**WRITTEN INSTRUCTION:** Output as a JSON list of strings the records from the line containing "Where should I" through the line containing "Click the Medium aktualisieren button", one string per line, skipping blank lines. Leave the pictures out.
-- start DATA SHOWN --
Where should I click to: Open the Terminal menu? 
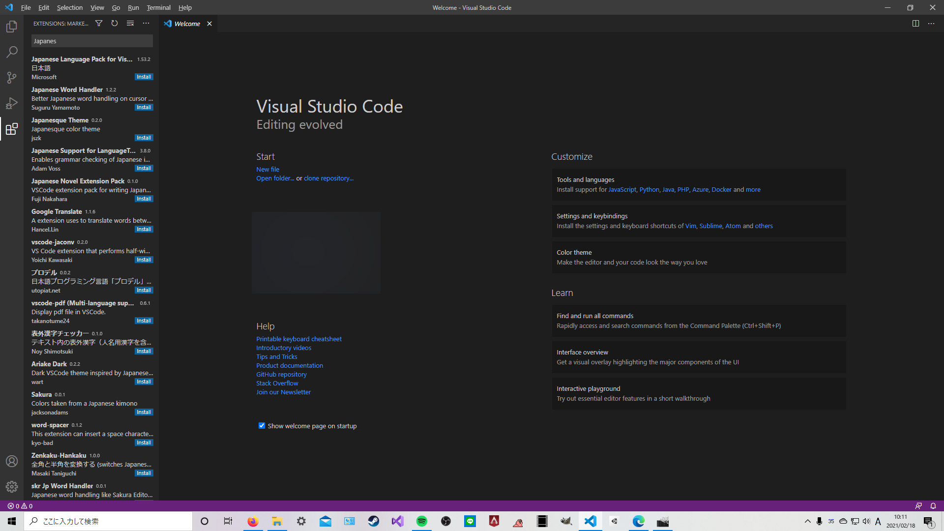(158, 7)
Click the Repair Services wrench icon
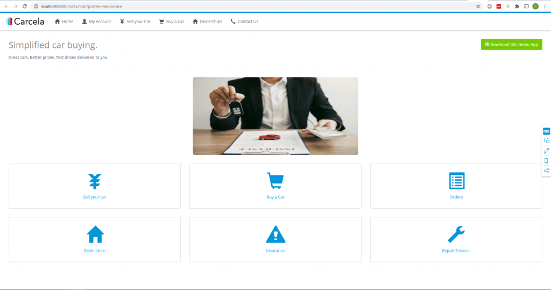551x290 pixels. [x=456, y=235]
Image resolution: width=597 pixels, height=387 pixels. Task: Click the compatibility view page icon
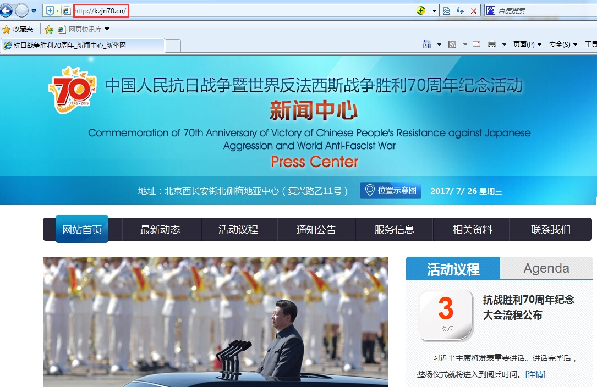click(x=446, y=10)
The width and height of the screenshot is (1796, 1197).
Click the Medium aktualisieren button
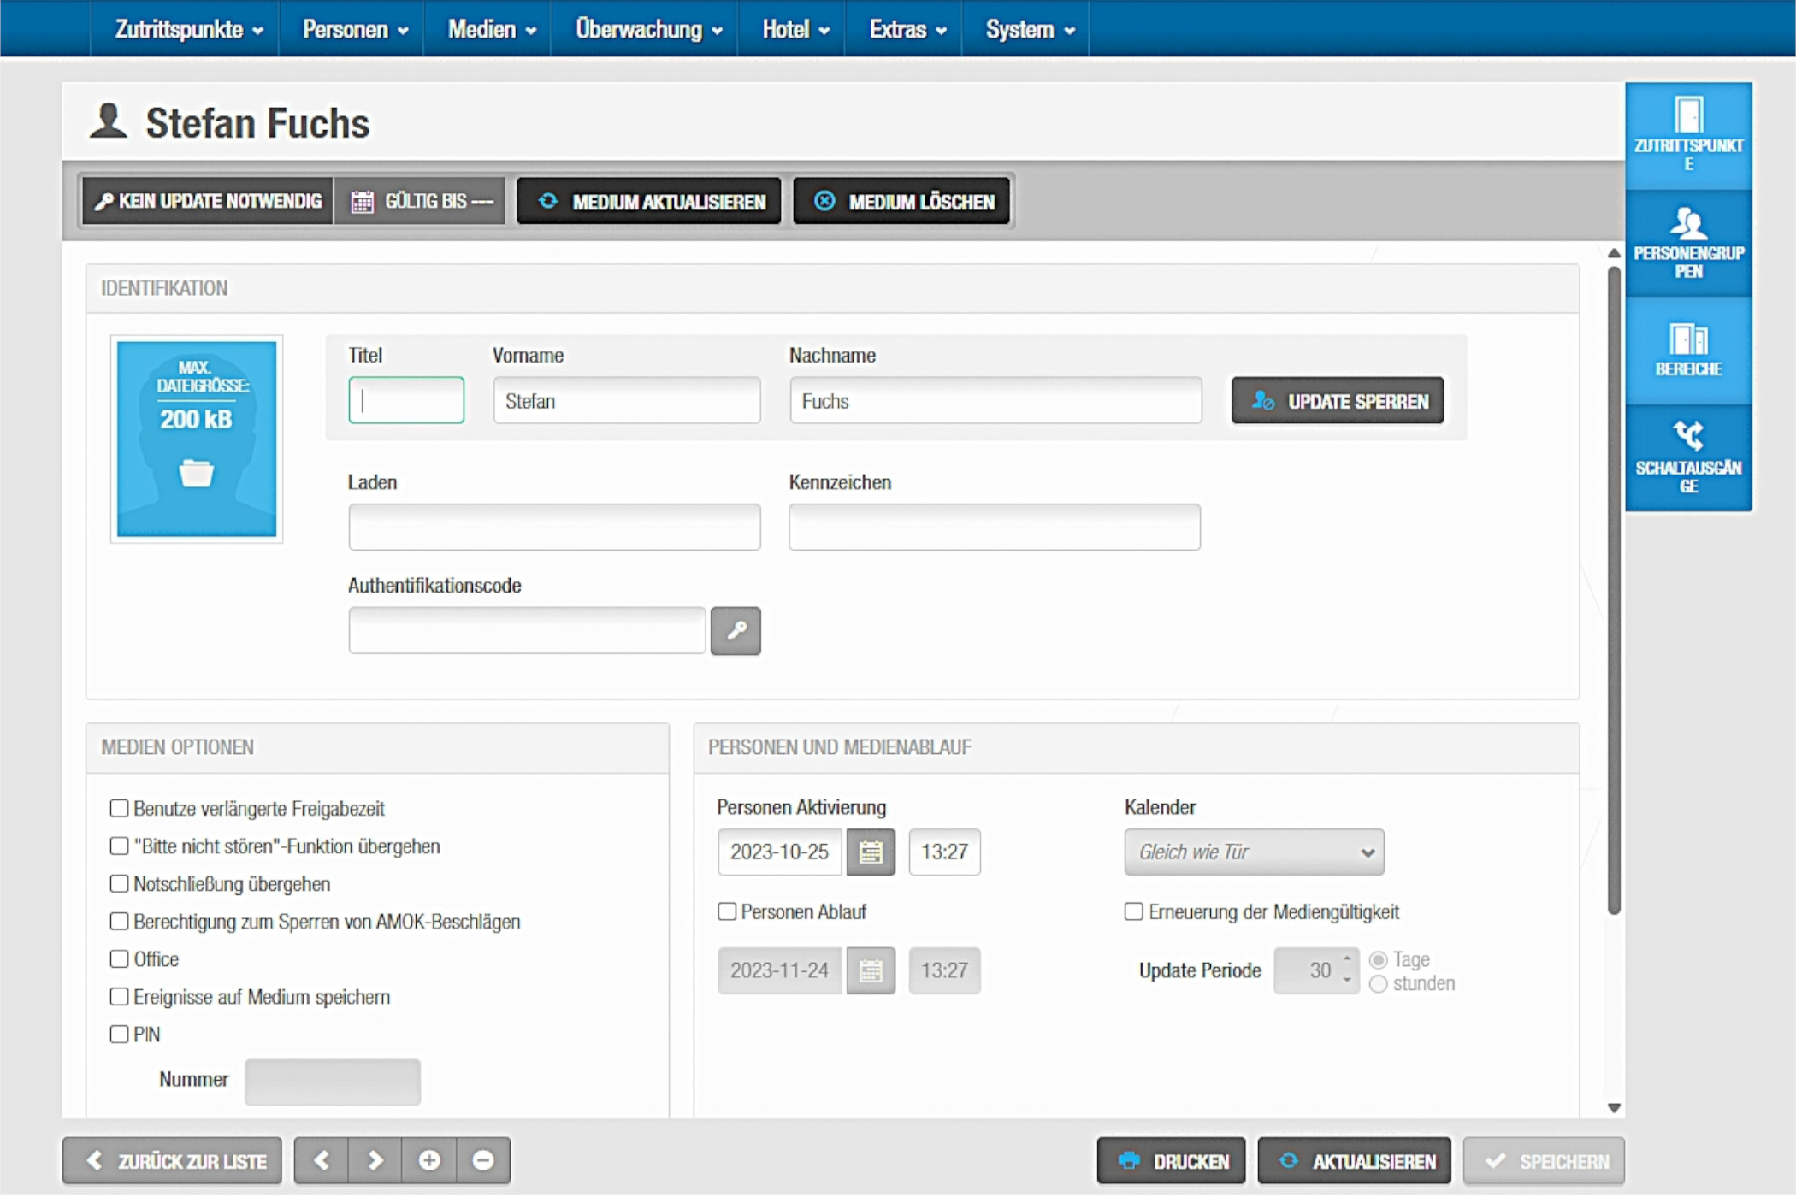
-- end DATA SHOWN --
-- start DATA SHOWN --
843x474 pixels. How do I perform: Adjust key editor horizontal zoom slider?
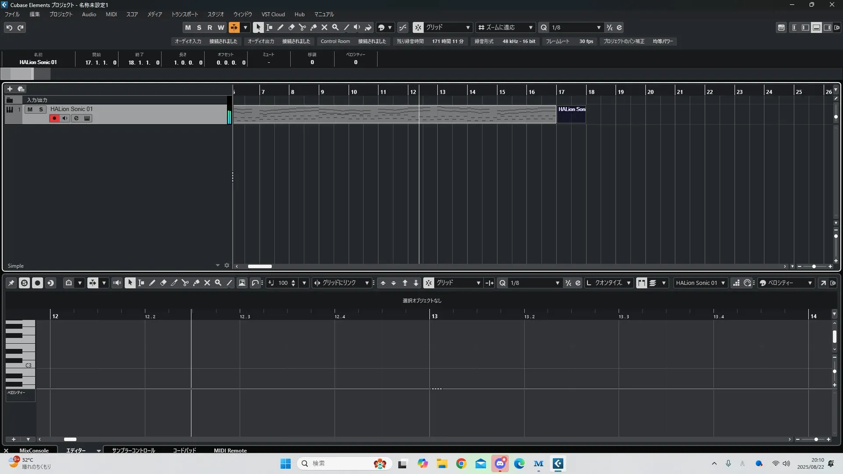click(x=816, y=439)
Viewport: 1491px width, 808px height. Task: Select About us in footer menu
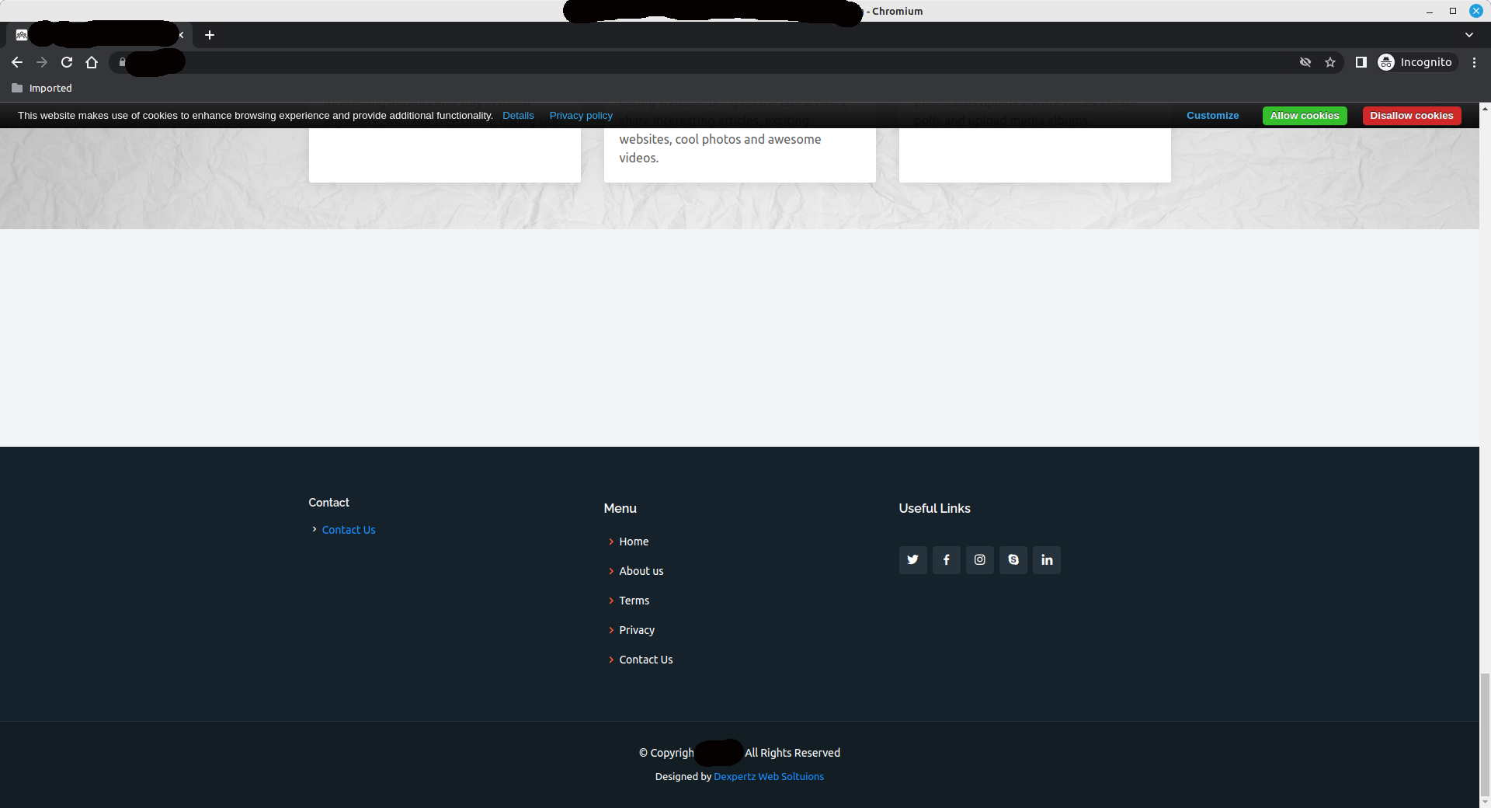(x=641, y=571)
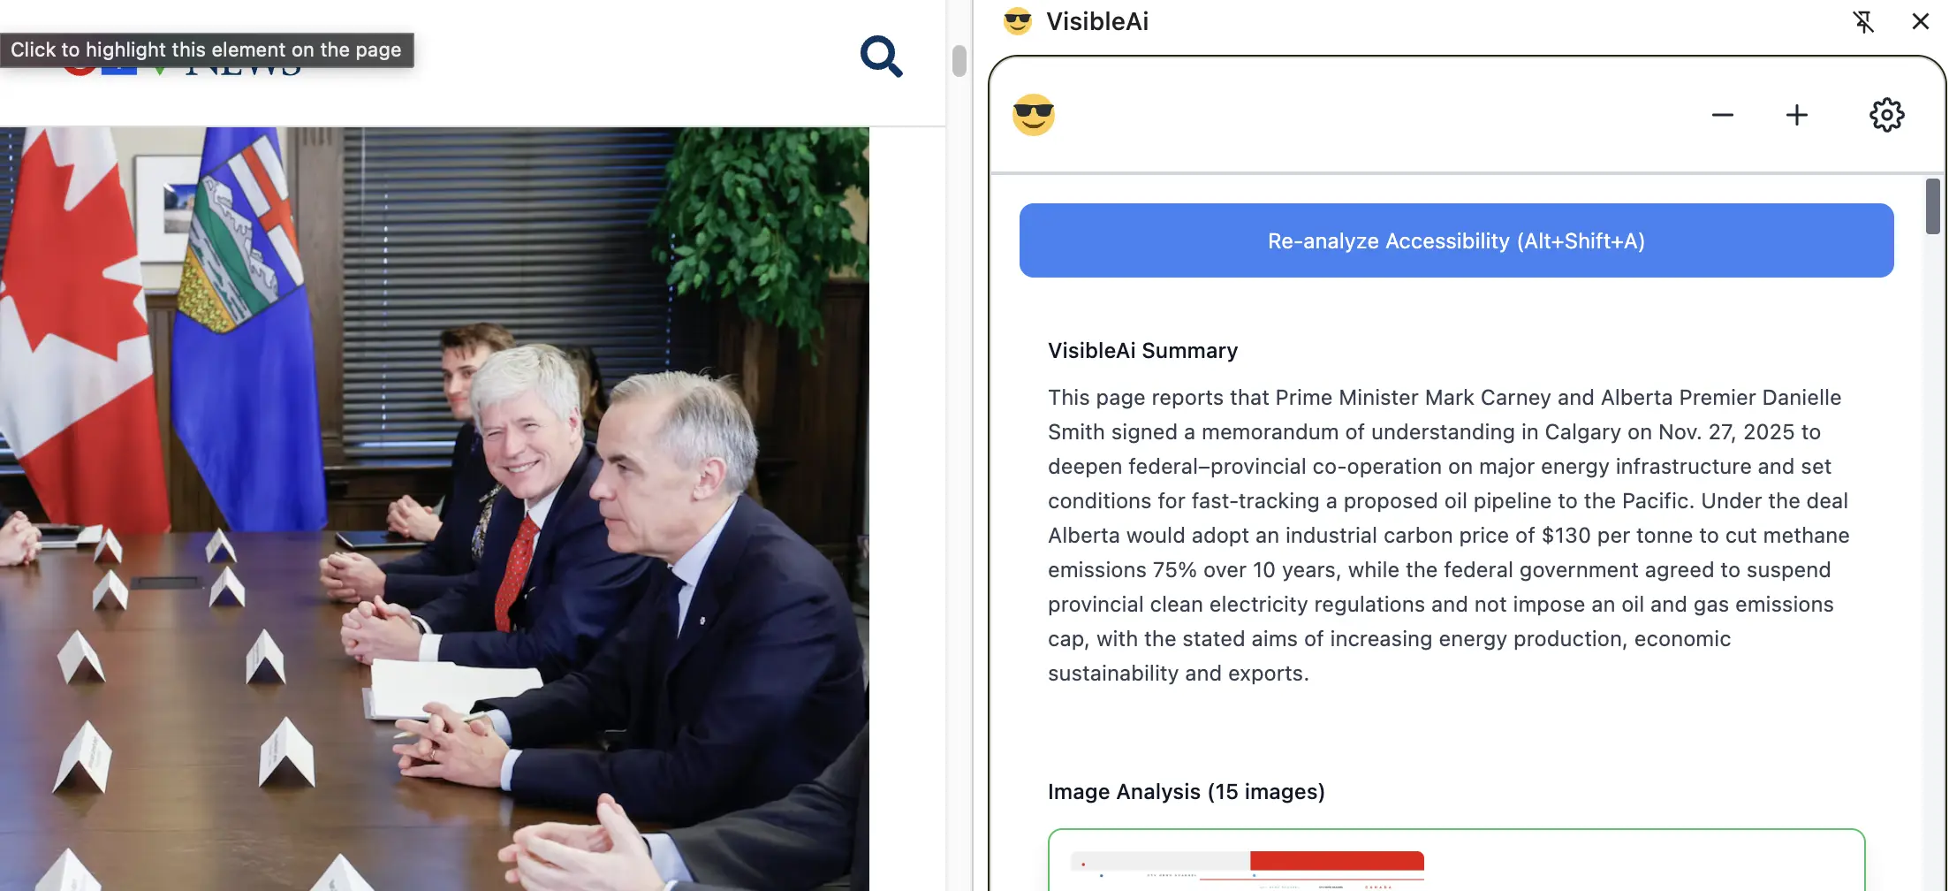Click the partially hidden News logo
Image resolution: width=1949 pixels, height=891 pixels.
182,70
-- end DATA SHOWN --
-- start DATA SHOWN --
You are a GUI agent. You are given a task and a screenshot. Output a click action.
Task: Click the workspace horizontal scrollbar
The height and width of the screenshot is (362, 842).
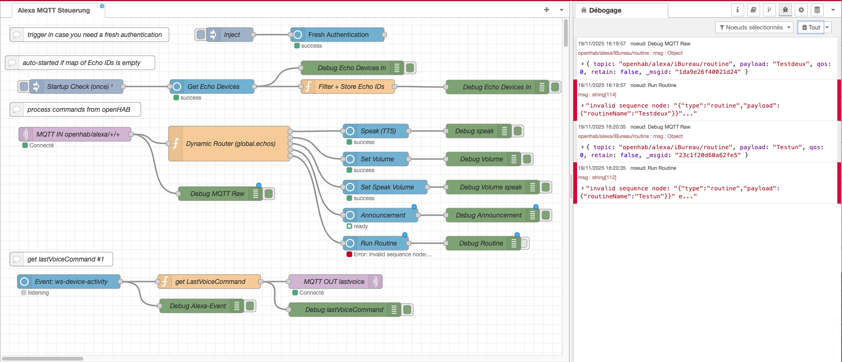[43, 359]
-- end DATA SHOWN --
**CORRECT RESPONSE:**
[
  "Where should I click to: Open the Terminal menu? ",
  "(158, 7)",
  "Click the Repair Services wrench icon",
  "551x290 pixels. [x=456, y=235]",
  "Image resolution: width=597 pixels, height=387 pixels. Task: Click the compatibility view page icon",
  "click(x=446, y=10)",
  "The width and height of the screenshot is (1796, 1197).",
  "Click the Medium aktualisieren button"
]